2010/09/27

Brilhante

De vez em quando, muito de vez em quando, sou contagiada pelo entusiasmo vibrante dos críticos, dos jornalistas, dos analistas. Aconteceu-me com o Brillante Mendonza. No último DocLisboa, o cineasta filipino mereceu uma retrospectiva. Os entendidos teceram, na altura, elogios maravilhosos ao tarantino asiático. Chamaram a atenção para a beleza crua, para a coreografia da câmara, para a estética única. Não resisti e comprei bilhetes para a tal retrospectiva. Vi-me enfiada num fim de tarde no auditório da culturgest, com um entrapado sentado ao meu lado que procurava intelectualizar as imagens que passavam no ecrã.
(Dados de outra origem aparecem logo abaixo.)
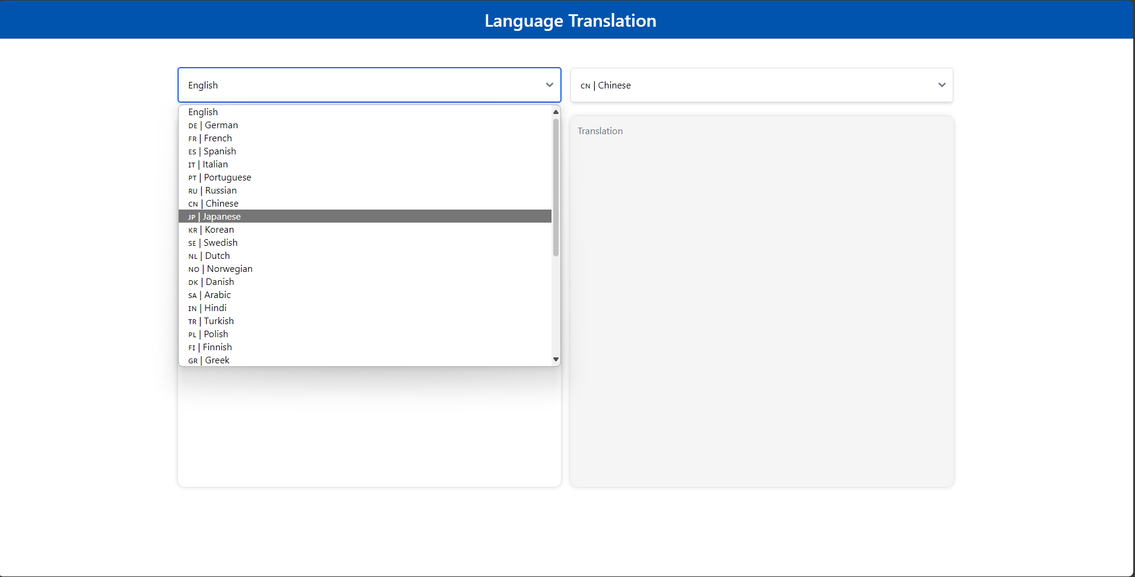Screen dimensions: 1135x577
Task: Pick Greek at the bottom of list
Action: pyautogui.click(x=209, y=360)
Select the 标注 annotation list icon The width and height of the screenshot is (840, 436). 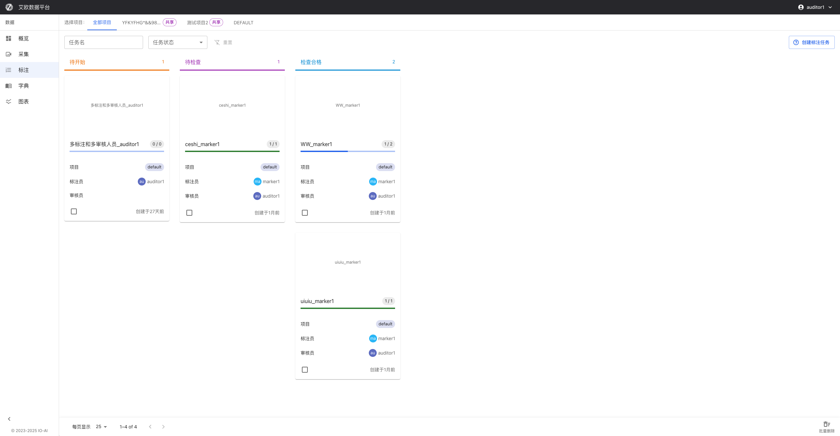[9, 70]
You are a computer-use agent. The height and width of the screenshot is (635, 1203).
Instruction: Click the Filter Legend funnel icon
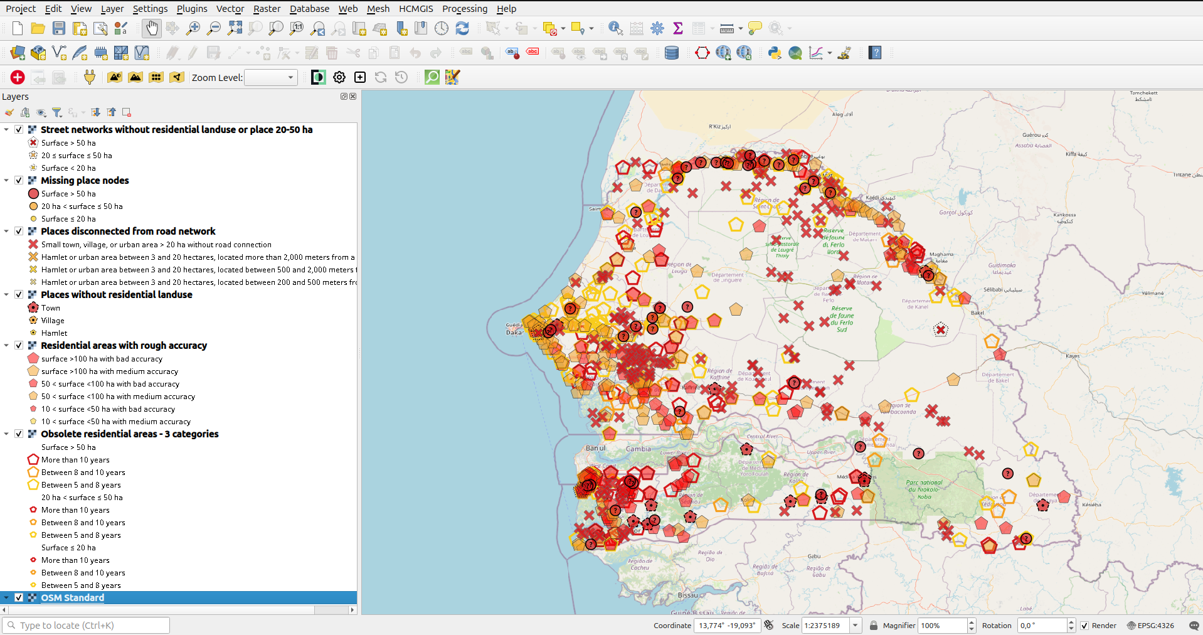click(x=57, y=112)
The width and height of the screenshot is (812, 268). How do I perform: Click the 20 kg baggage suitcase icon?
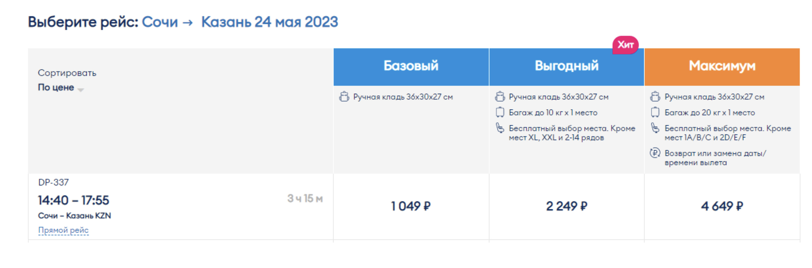[655, 112]
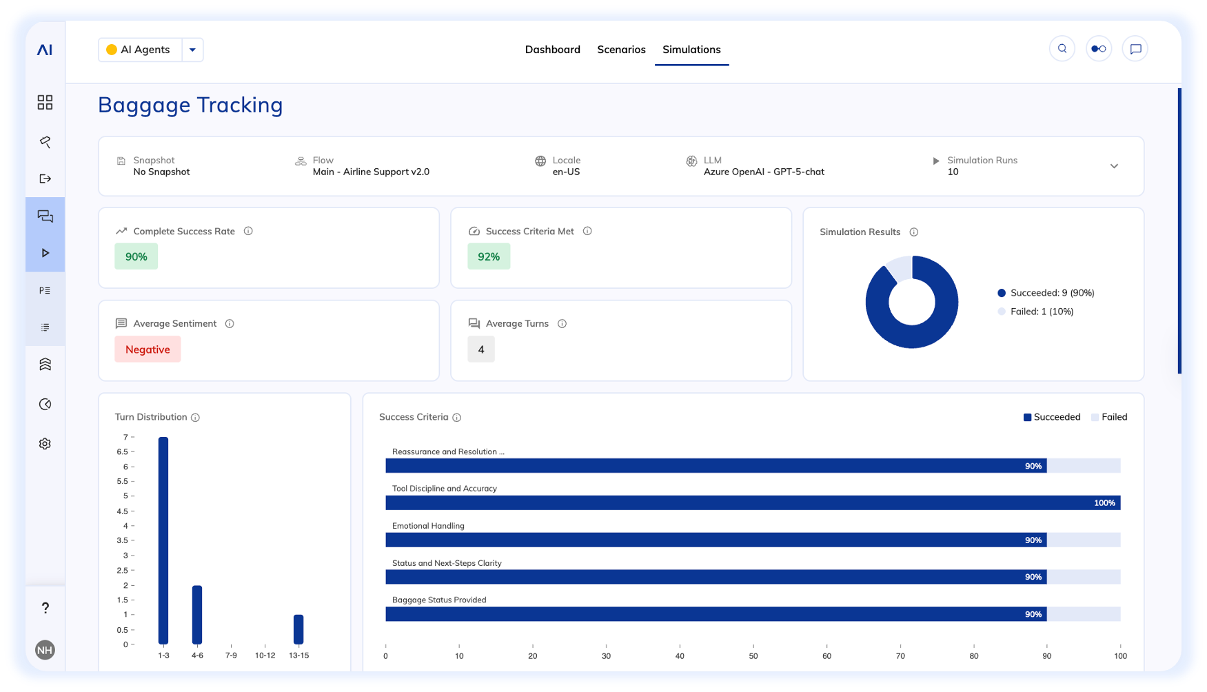This screenshot has height=692, width=1207.
Task: Open the conversations icon in sidebar
Action: tap(45, 216)
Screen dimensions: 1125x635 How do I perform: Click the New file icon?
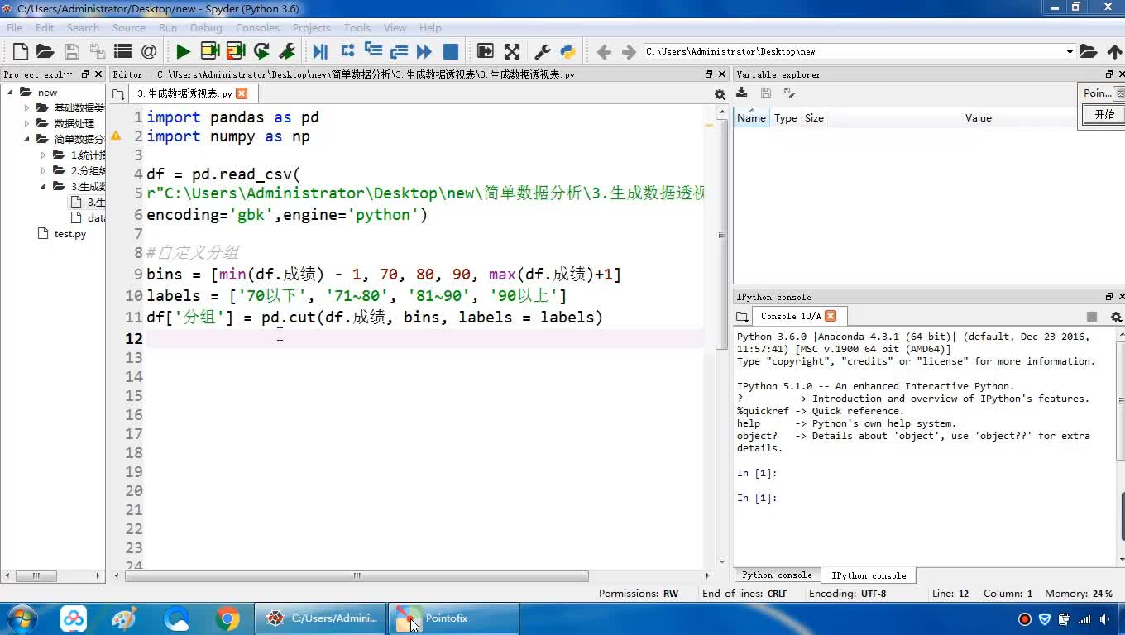pyautogui.click(x=21, y=51)
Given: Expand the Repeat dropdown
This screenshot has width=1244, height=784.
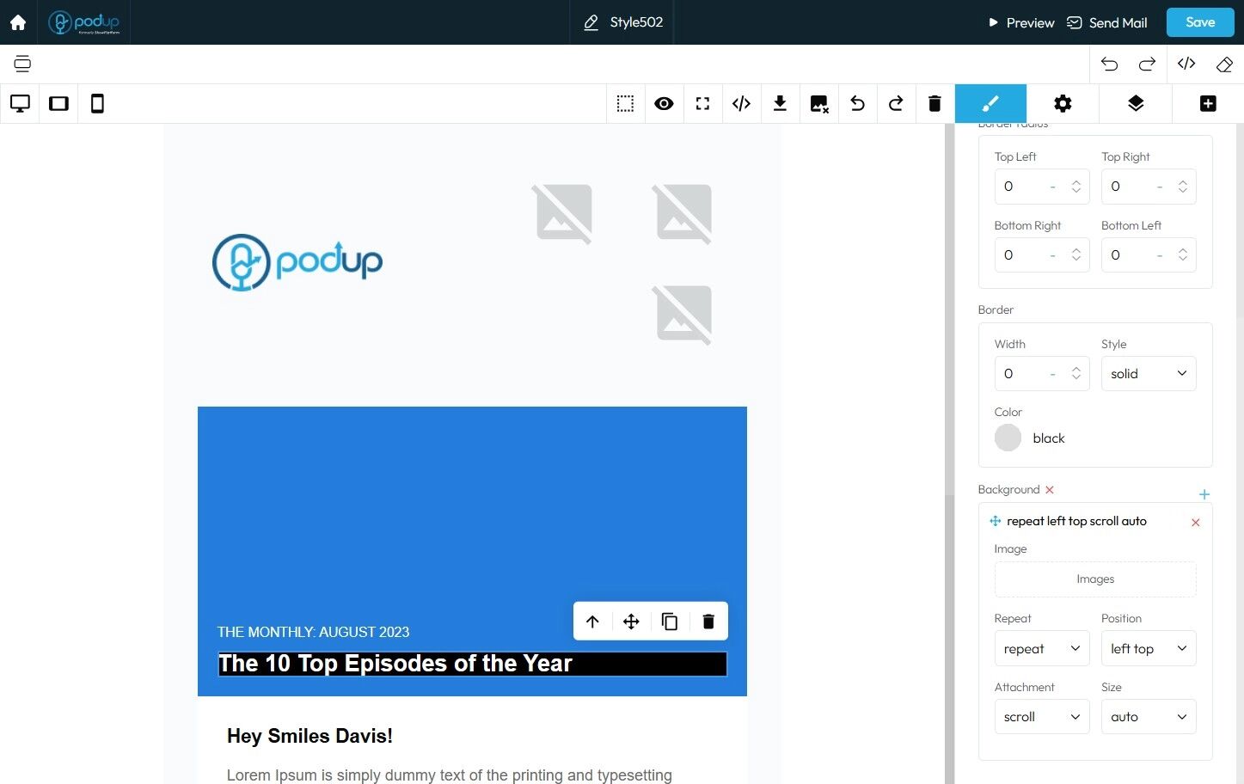Looking at the screenshot, I should (1042, 648).
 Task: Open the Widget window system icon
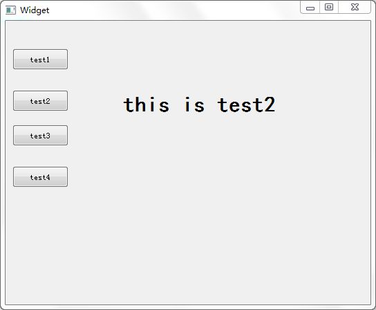coord(10,10)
Era um filme assumidamente pornográfico, passado numa casa de massagens de Manila. Um homem triste, acossado pela vida, era besuntado por rapazes miseráveis, uns magrinhos, outros entroncados, que falavam sempre alegremente. O filme não tinha grande história e a alegria despreocupada dos massagistas, pareceu-me, sinal de insuportável resignação. A resignação é um meio adequado para calar o desespero. Detestei, pois, o filme e arrependi-me amargamente de desperdiçar o meu tempo livre, tão escasso, com aquele documentário. O homem ao meu lado, pelo contrário, quando as luzes se acenderam, virou-se para um amigo da fila de trás, também ele entrapado, e iniciou uma maravilhosa conversa sobre o maravilhoso filme que tinha acabado de ver. Na altura, irritei-me com as trivialidades que os dois entrapados diziam embevecidos um ao outro. Porém, agora, quando penso melhor no assunto, não tenho dúvidas de que o homem apreciou o filme. Gemeu ruidosamente - juro, por tudo o que há de mais sagrado, que é a mais pura das verdades - durante a exibição. Tenho certeza que fez um esforço enorme para controlar as erecções do pénis. A verdade é que no fundo, bem lá no fundo, todos gostamos de pornografia.